Pearl: The overall cost of healthcare—and specifically as it plays out in pharmaceuticals—shares a common point of reference, which is that the cost of healthcare is rising faster than we as a nation can afford it. And much of that cost is being transferred to individual patients. The out-of-pocket expenses in much of American medicine are rising. Seven years ago, something like 25% of people had a high-deductible program. Now it’s moved to 40%. We’ve seen American wages stagnate.

So figuring out how we can restructure American healthcare so that it’s integrated, that it’s prepaid, technologically enabled and physician-led at the point of care delivery would allow us to address rising healthcare expense.

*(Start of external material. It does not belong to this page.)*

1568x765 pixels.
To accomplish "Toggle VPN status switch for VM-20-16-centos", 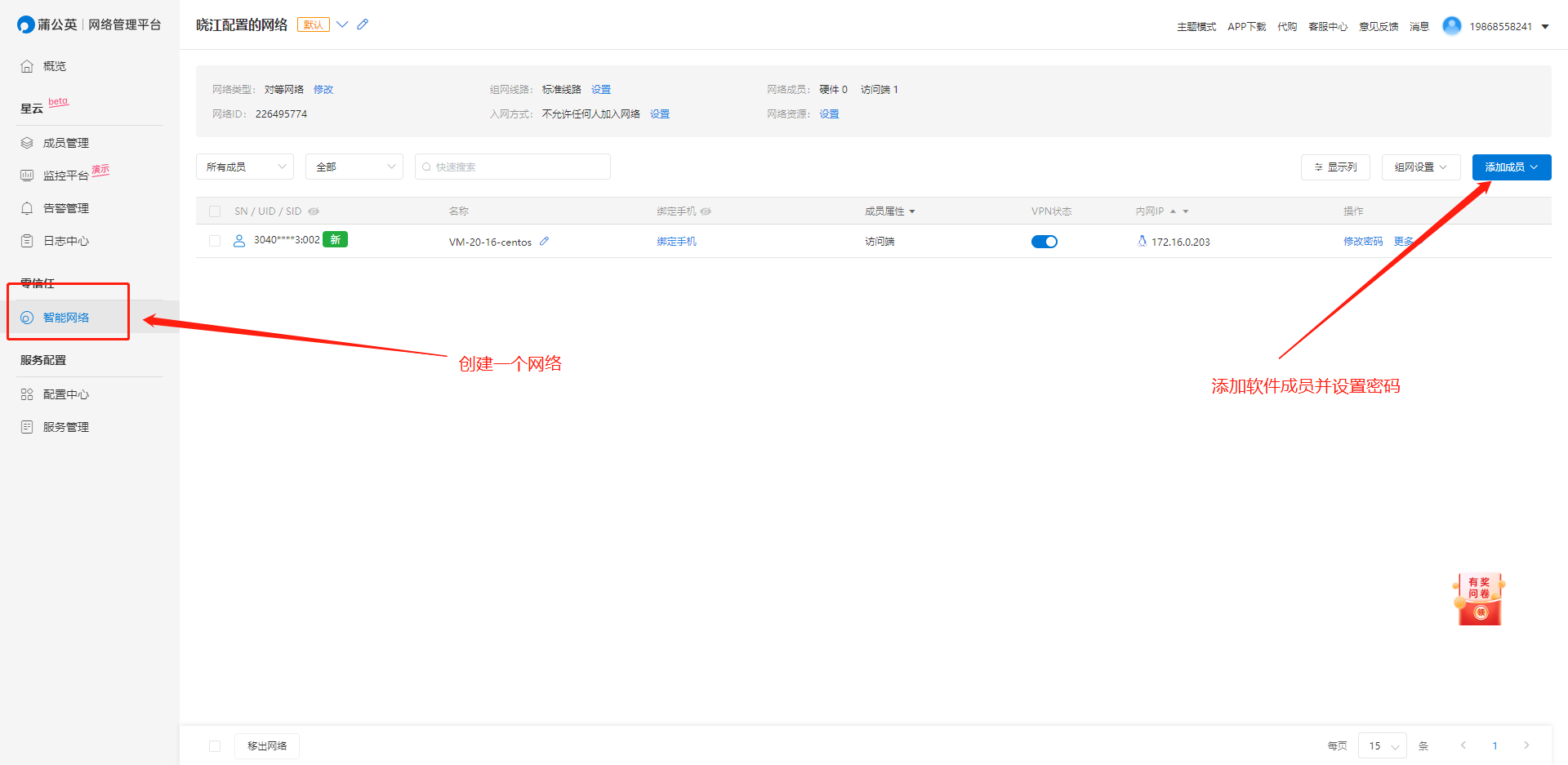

Specifically with pharmaceuticals, we have a broken system. We’ve created a system basically of oligarchical and monopolistic pricing. We have to think about it very differently than other products. Most products you have a choice. If you don’t want to stay at a fancy hotel you don’t stay. When you have a disease, you have no choice but to buy that product.

If only one company has it and they have unlimited pricing ability, what you’re going to see is gouging of the public. And that’s what we’re seeing in American medicine today. The question is going to become whether action happens to make drug pricing be more rational. What’s happened in the past five years is that drugs that are well-established, that require no more R&D investment, are having their prices go up 100, 200, 500, a thousand times more. To me, it is simply not conscionable.

MH: What’s an appropriate policy response?

Pearl: First you need transparency. Drug companies should be required in return for having the patent protections they have to disclose the R&D cost of development and to have it audited, either by the government or by an agency. Some type of group needs to look at whether the value generated justifies that price. And then the drug industry needs to be held accountable for making sure that the pricing of the drug is consistent with that value that’s created and with the research and development dollars that have been invested.

MH: What is your greatest hope or your greatest fear for how repeal and replace plays out in the next administration?

Pearl: My greatest hope and fear is really more about American medicine. I think that the challenge in American medicine is one of economics and mathematics and less about politics. Politics will play a part across time. But in the longer time period, we have to find ways to raise quality; we have to find ways to help people change their lifestyle. We have to find ways to be able to provide preventive care in a way that’s going to be cost-effective.

My greatest fear is we’ll devolve into rationing. My greatest fear is we’re going to see the people getting insurance through the commercial realms finding they are unable to get the care that they require.